▶ _PROBLEMS_
1. In the essay below about the India trip, which destinations does the author say they went to after the first trip to Singapore and Hong Kong?
2. In the essay below about traveling to India, at what age did the author start traveling outside North America?
3. Write what comes next in the essay below about traveling in India, picking up after its last sentence.

▶ _TEXT SEGMENT_
=-=-=-=-=

Taj Mahal Hotel during 2008 attacks
Some thoughts after watching armed guards search our car for bombs.
I started traveling outside North America at the relatively advanced age of 40 with a business trip to Singapore and Hong Kong, which I took entirely alone and graduated quickly to London, Italy, The Netherlands, Paris, Austria, Germany and…well, you get it. Europe was familiar enough to be comfortable, and I visited just about annually or more often.
Asia? Didn’t resonate for me, I have to admit. But the UK, Rome, Paris, Amsterdam? Heart those places.
Our trip to Morocco last year was the most exotic place I’d ever traveled and it was a fantastic experience. I’d always been interested in India, but I had many fears, too. So when I convinced M. that we should go to India, I was really stepping out of my comfort zone. But not too far, because if I like to travel well, M. likes to travel really, really well, so I knew to some extent we’d be in a protective bubble. I’m here, and I still have those fears, even inside the protective embrace of luxury.
You can argue that by traveling in this bubble, we’re not seeing the real India and of course, you’re right. We’re not seeing all of it, not by a long shot. In my defense I’ll say that, I’m much older now and not as resilient as I was in my youth.

=-=-=-=-=

▶ _COLLECTED MATERIAL_
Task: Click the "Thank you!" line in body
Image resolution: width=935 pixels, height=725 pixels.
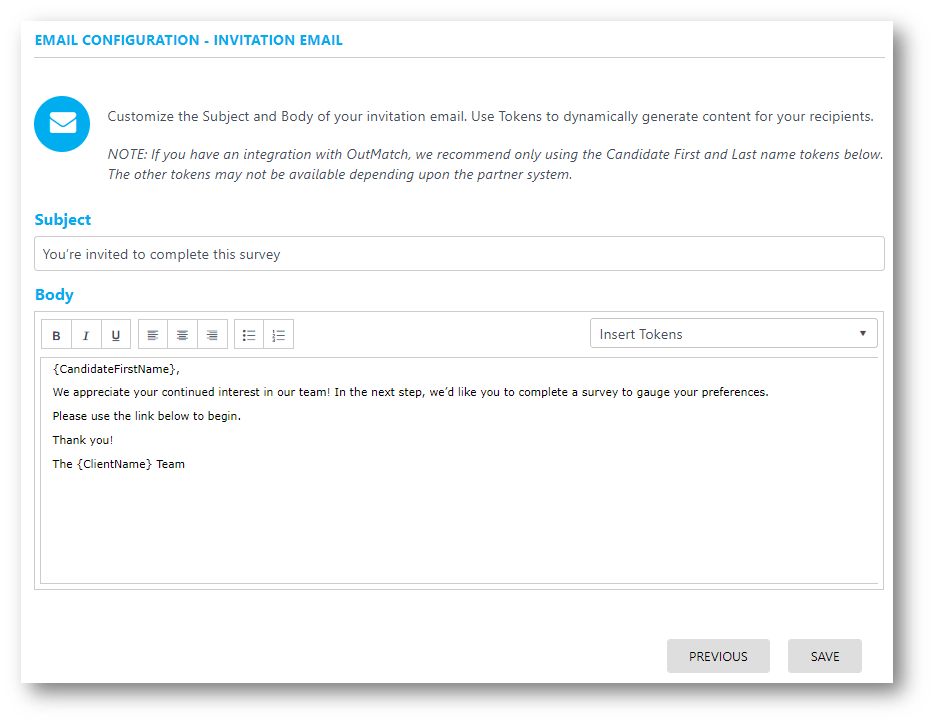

=-=-=-=-=

▶ _THE ANSWERS_
1. London, Italy, The Netherlands, Paris, Austria, Germany

2. At 40.

3.
Still, the realities of travel to a Third World country were brought home in a big way when our car pulled up at the Taj Mahal Palace Hotel in Mumbai. There, guards ran mirrors on long handles underneath our car and opened the hood, looking for bombs. As they did, they gave our driver a long, assessing look.
That’s because tourists at this hotel and others were among more than 100 killed in a series of shooting and bombing attacks in November 2008. This is one of the realities of travel in the world today and when I think about it, now it is reality any time.
Because there have always been do-badders and there always will be. That’s the sad fact of life.
Before we could enter our hotel, we and our baggage went through the kind of X-ray scanning airports use. Only then could we check in.
The hotel is beautiful and to me it is labyrinthine. You’d think tourists would be hard for terrorists to find inside. Apparently not.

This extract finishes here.